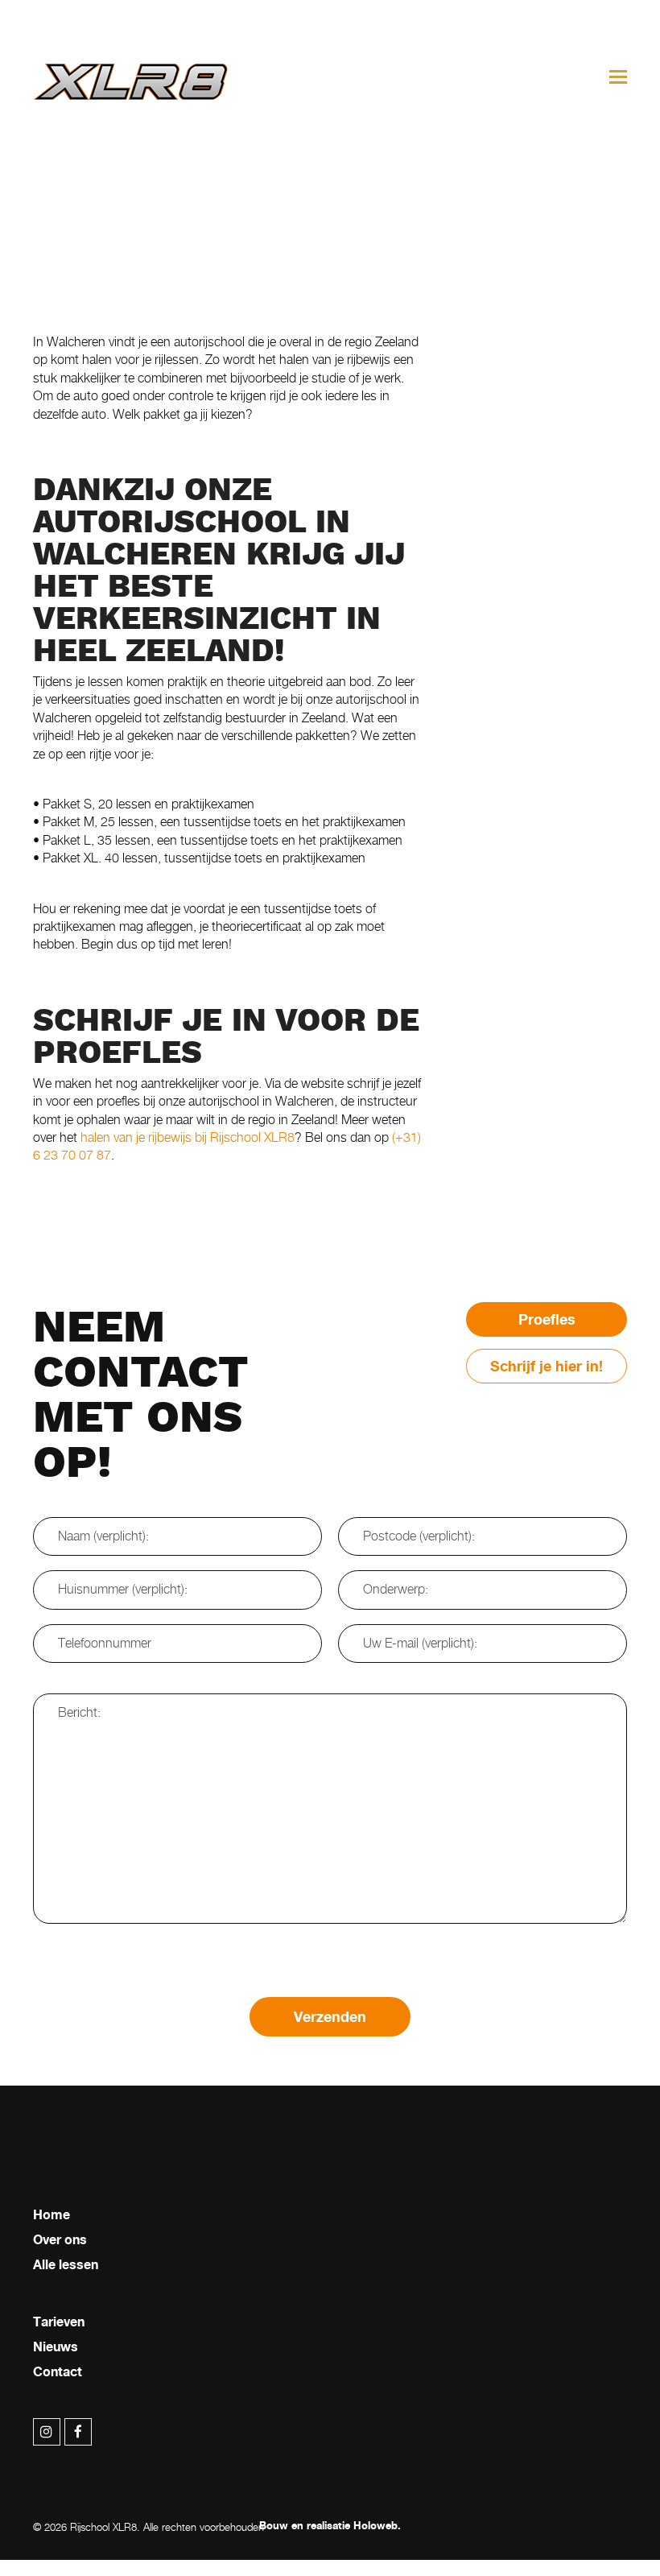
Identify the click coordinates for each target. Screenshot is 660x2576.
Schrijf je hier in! (546, 1366)
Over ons (60, 2240)
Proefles (546, 1319)
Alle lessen (65, 2265)
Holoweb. (377, 2525)
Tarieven (59, 2322)
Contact (57, 2372)
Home (51, 2215)
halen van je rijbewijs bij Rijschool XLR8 (187, 1137)
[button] (618, 76)
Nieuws (55, 2347)
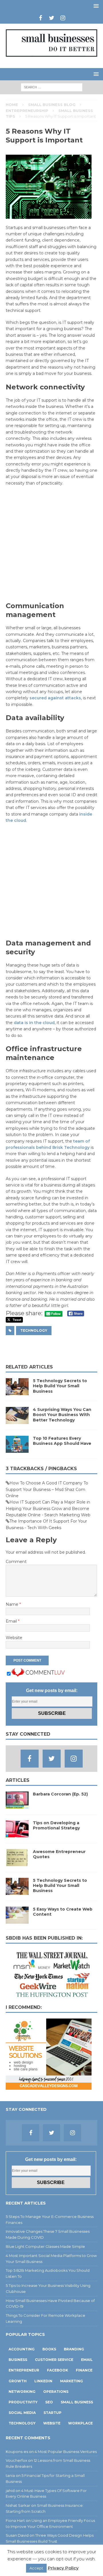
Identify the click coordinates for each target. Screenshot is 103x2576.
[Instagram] (63, 18)
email (87, 2360)
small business (77, 2402)
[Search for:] (51, 86)
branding (74, 2349)
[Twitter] (52, 18)
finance (84, 2370)
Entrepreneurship (27, 110)
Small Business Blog (52, 104)
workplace (80, 2423)
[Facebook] (40, 18)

------

■ **Work instruction**: Please repeat each record above precisely, with the pictures left out.

■ **Result of the exercise**:
Identify the click coordinates for each target. Screenshot is 660x2576.
Schrijf je hier in! (546, 1366)
Over ons (60, 2240)
Proefles (546, 1319)
Alle lessen (65, 2265)
Holoweb. (377, 2525)
Tarieven (59, 2322)
Contact (57, 2372)
Home (51, 2215)
halen van je rijbewijs bij Rijschool XLR8 (187, 1137)
[button] (618, 76)
Nieuws (55, 2347)
Identify the click coordinates for each target. Screenshot is 103x2576.
[Instagram] (63, 18)
email (87, 2360)
small business (77, 2402)
[Search for:] (51, 86)
branding (74, 2349)
[Twitter] (52, 18)
finance (84, 2370)
Entrepreneurship (27, 110)
Small Business Blog (52, 104)
workplace (80, 2423)
[Facebook] (40, 18)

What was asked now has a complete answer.